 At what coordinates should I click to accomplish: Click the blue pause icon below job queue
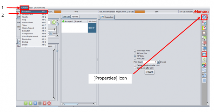point(35,103)

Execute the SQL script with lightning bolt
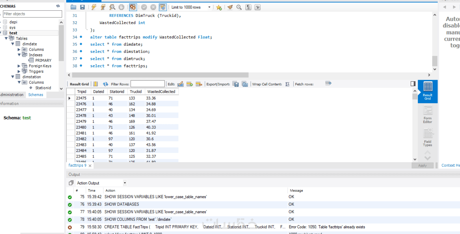pyautogui.click(x=94, y=7)
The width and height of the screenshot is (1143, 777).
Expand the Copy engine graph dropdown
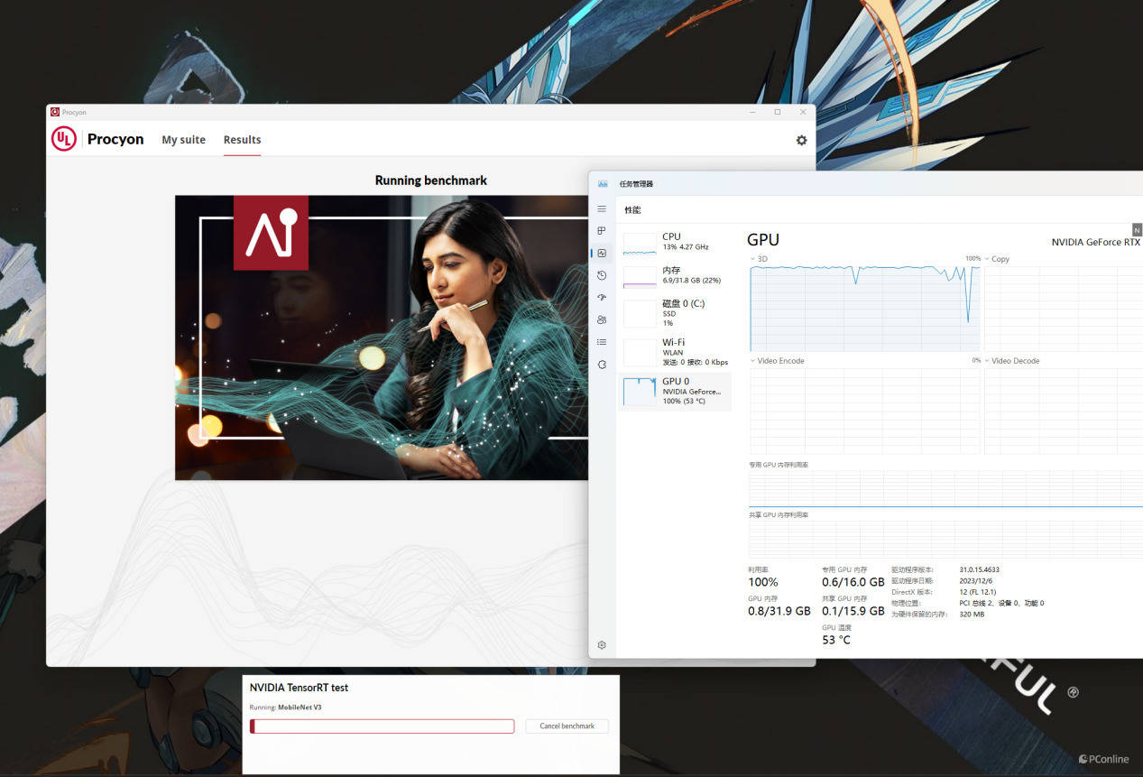pyautogui.click(x=988, y=259)
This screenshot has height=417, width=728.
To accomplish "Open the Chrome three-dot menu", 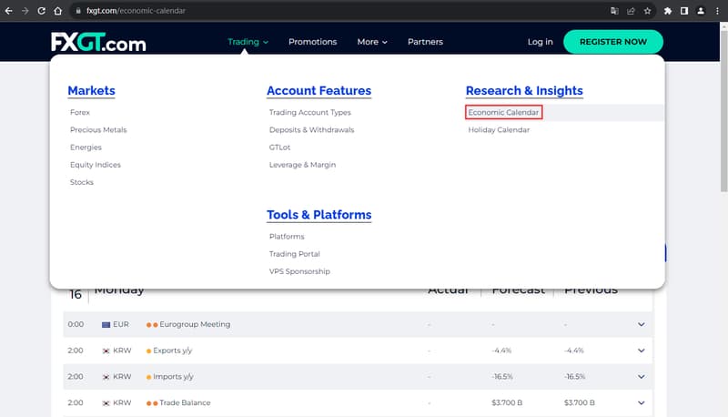I will coord(716,11).
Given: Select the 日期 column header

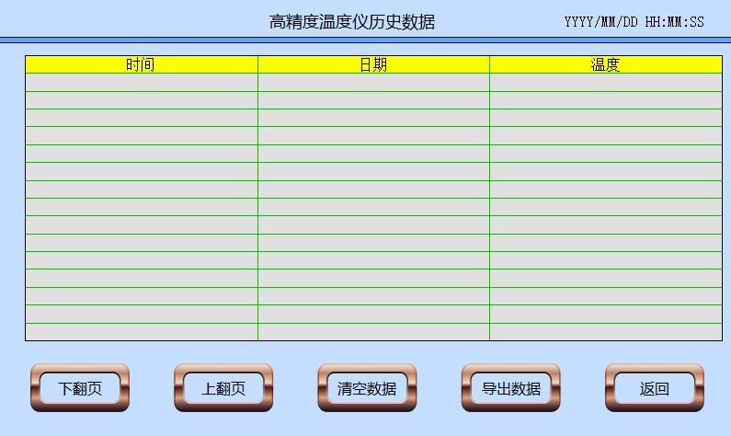Looking at the screenshot, I should tap(373, 64).
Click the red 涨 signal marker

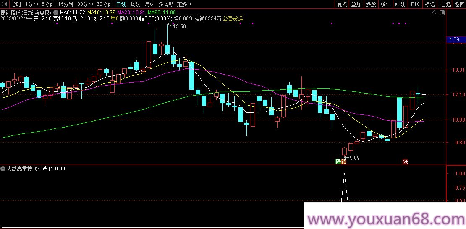point(405,161)
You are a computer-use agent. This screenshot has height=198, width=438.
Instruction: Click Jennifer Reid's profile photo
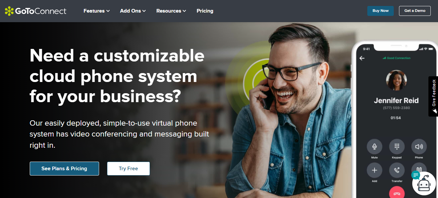coord(396,80)
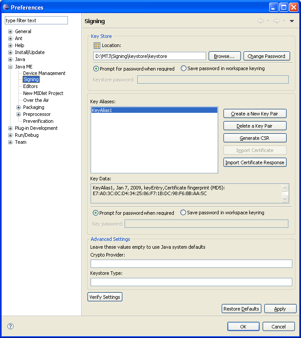Click the Browse... button
The height and width of the screenshot is (338, 301).
coord(224,56)
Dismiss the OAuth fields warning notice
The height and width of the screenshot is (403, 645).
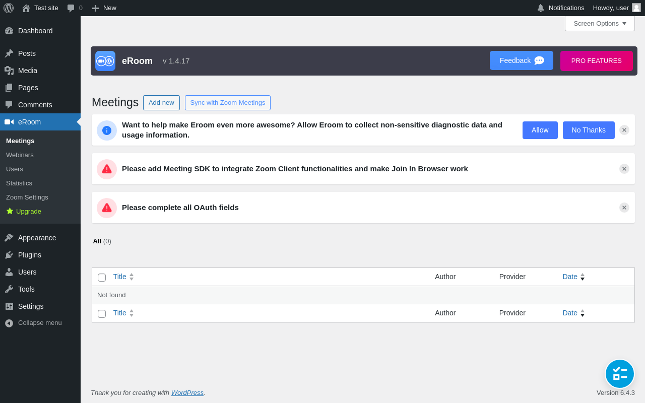click(624, 208)
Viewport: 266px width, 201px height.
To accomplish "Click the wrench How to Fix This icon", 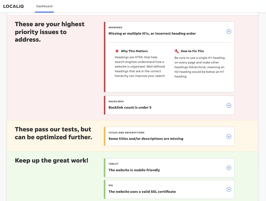I will pyautogui.click(x=176, y=51).

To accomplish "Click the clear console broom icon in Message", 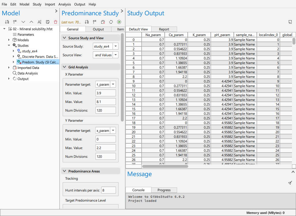I will [x=290, y=183].
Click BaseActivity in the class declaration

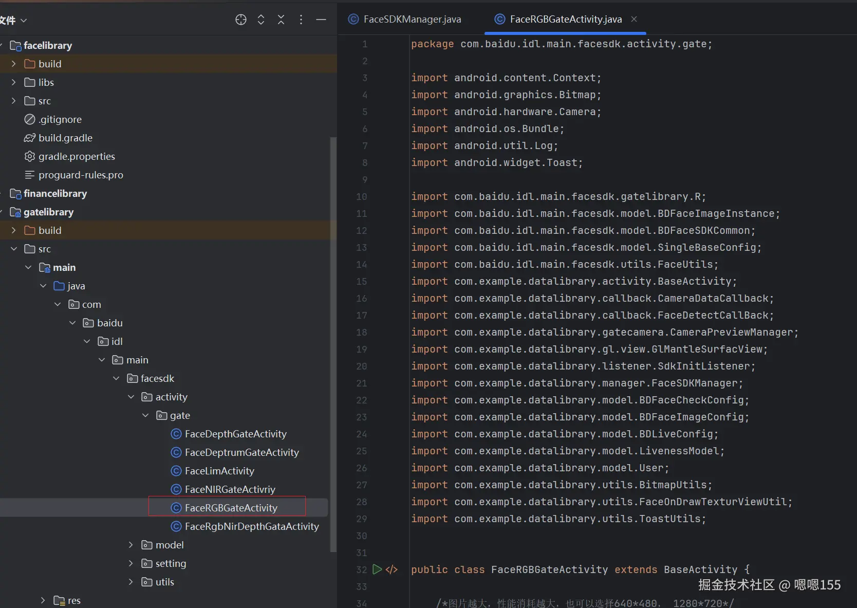point(700,569)
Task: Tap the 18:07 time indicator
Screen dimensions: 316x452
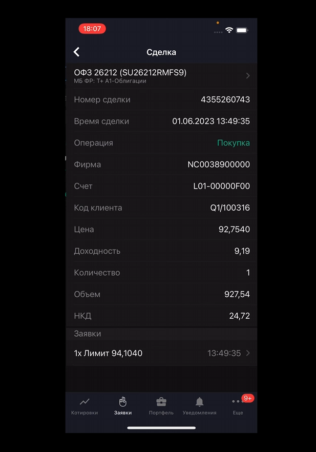Action: click(92, 29)
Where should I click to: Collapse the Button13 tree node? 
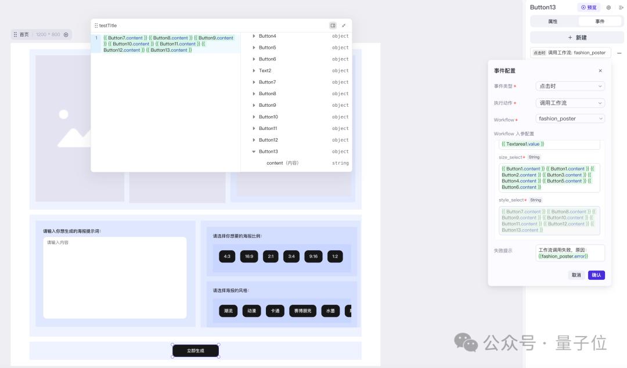(254, 151)
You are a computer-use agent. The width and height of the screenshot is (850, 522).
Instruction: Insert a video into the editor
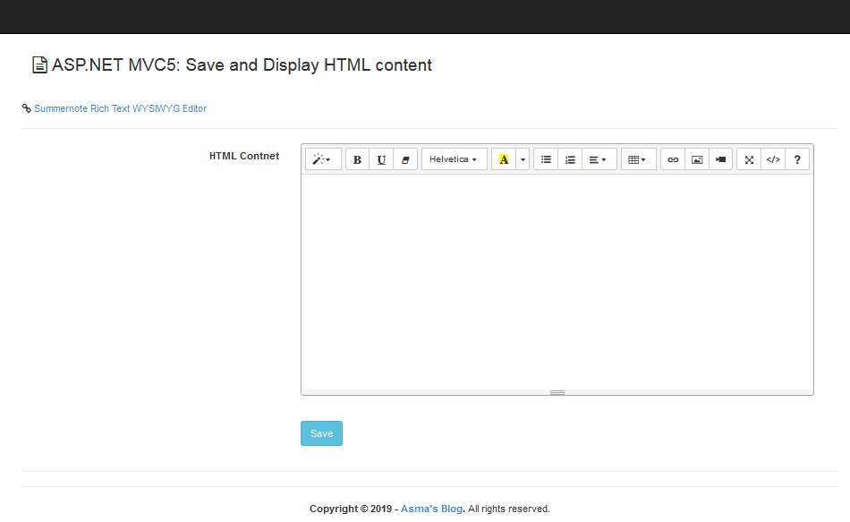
+-------+
• _AIM OF THE EXERCISE_
Print the part of the listing above that opens with the line containing "Instruction: Click Jennifer" and closes with the line containing "Viewport: 266px width, 201px height.". Copy it exactly, both ends included, and omit the pictures.

• _TASK RESULT_
Instruction: Click Jennifer Reid's profile photo
coord(396,80)
Click the Browse... button
The height and width of the screenshot is (338, 301).
coord(224,56)
Dismiss the OAuth fields warning notice
The height and width of the screenshot is (403, 645).
click(624, 208)
Viewport: 266px width, 201px height.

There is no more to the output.